Most people in the technical field that have delved into cryptographic, public keys, or file authenticity have at one time or another at least heard of MD5. MD5 is a fingerprint that is unique to a file. It is that signature line that is included at the most reputable Linux download sites to make sure the file you downloaded is not corrupt. It is the thing that is the current bane of my existence.
I’m attempting to archive files and want the MD5 to be unique on each file. So I’m attempting to make a digest of the files I’m creating. Wikipedia describes MD5 digesting like this:
MD5 digests have been widely used in the software world to provide some assurance that a transferred file has arrived intact. For example, file servers often provide a pre-computed MD5 checksum for the files, so that a user can compare the checksum of the downloaded file to it. Unix-based operating systems include MD5 sum utilities in their distribution packages, whereas Windows users use third-party applications.

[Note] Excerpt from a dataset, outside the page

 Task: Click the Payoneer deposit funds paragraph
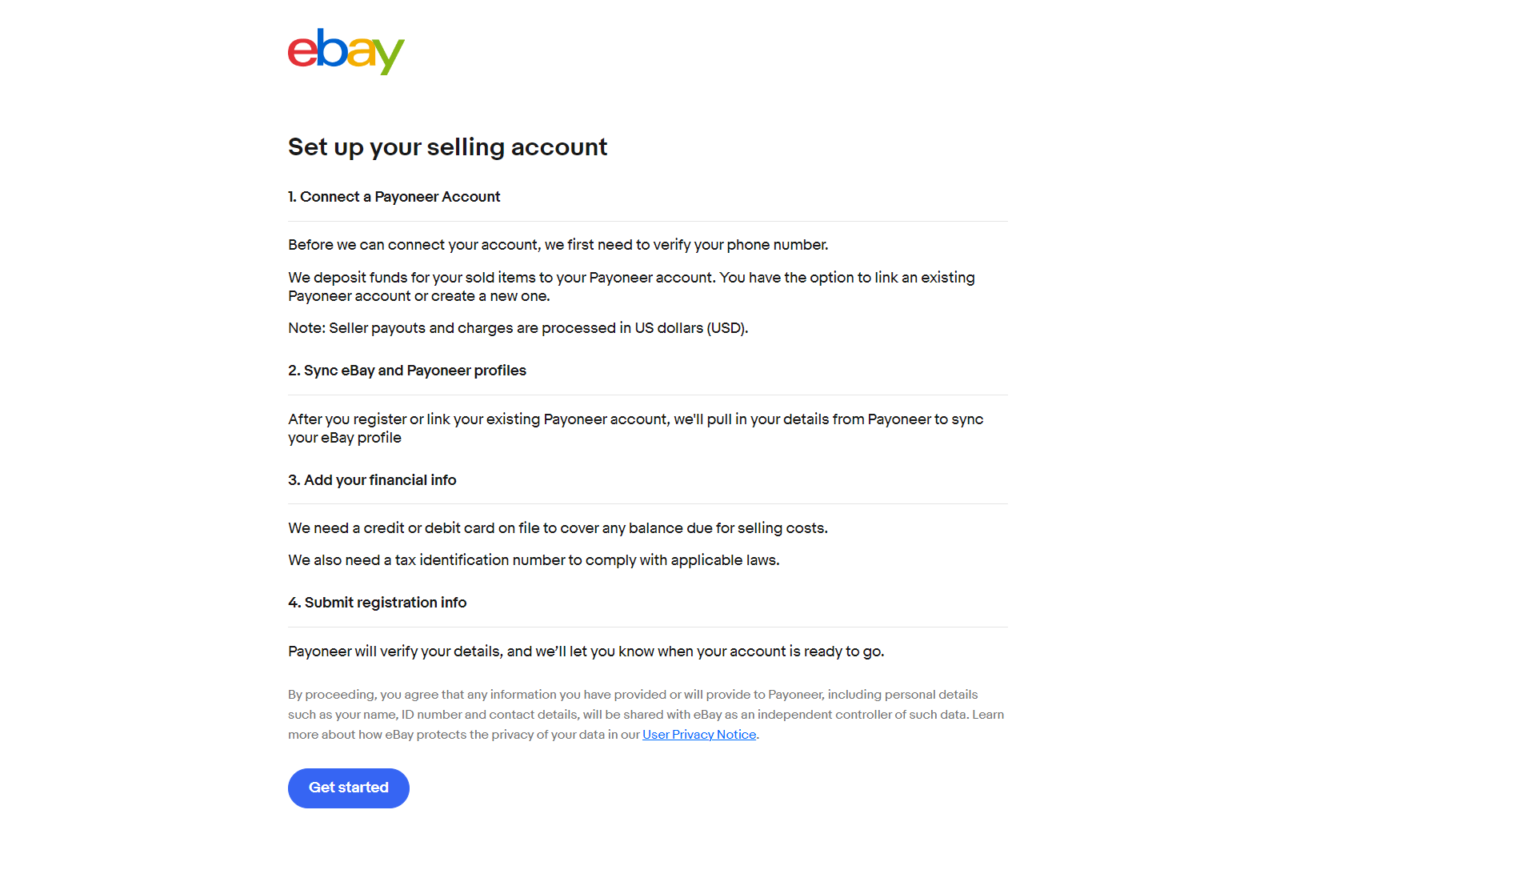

Now I’m aware that there are ways to spoof an MD5 hash, so in effect, you could modify a file and maintain the same hash. This, however, isn’t my concern, at the moment for my needs I am generating an MD5 from a group of files and some of these are zero-byte files. What I was not aware of but I’m sure is common knowledge that zero-byte files will always produce the result of d41d8cd98f00b204e9800998ecf8427e as its hash output. I’ll be the first to admit that I’m an idiot for not knowing or thinking about this.
Essentially when the MD5 is calculated it looks only at the information of the file and not the file per se. A friend I was emailing described it like this:
Think about it this way. You have 2 boxes, one is red and one is blue
and you also have a clipboard. The clipboard says on it contents, 1 red
box, 1 blue box, both of size 0 (this is the filesystem metadata). Your
md5 program asks for the location of the box from the clipboard, walks
over to the box and opens it up (not caring about color, shape, size,
etc). Grabs the contents (in this case nothing) and runs nothing through
it’s magical hashing process.
Now I am aware that getting a checksum of a file or packet looked at the packet in general and would usually be limited since most checksums included in OS’s are usually 8 bit I believe. I thought this was superseded later by MD5 checksums and their ability to be 32-bit. I thought MD5 would at least look at the file name since a file named test1 and a file named test2 would still be unique files even if they were zero bytes in size. What I thought paraphrasing my friend’s scenario is that MD5 would look at the box, the size, and the contents as a complete package – taking the file name into account for it being unique. Sadly I thought wrong.
MD5 has its flaws and in recent years has been broken and can be spoofed. Hopefully, the next iteration will add a little more authenticity to a file being unique instead of just the contents inside of it. Bob may be male but that doesn’t make him any less unique than Larry who is also male. If MD5 was looking at images it would count them as being equal in this regard.
MD5 used to be something that I understood better than I actually did. It’s like the guy you knew at college but ran into years later. Originally you would have been fine if he had dated your sister. However, now that you know him better and find out the things he has done wrong you feel that you don’t know him as well as you thought you did. This makes you trust him less. Unfortunately one of the most commonly used purposes of MD5 is to promote trust.
I recant what I said originally in the title, I don’t hate MD5 – but I don’t trust it the way I used to.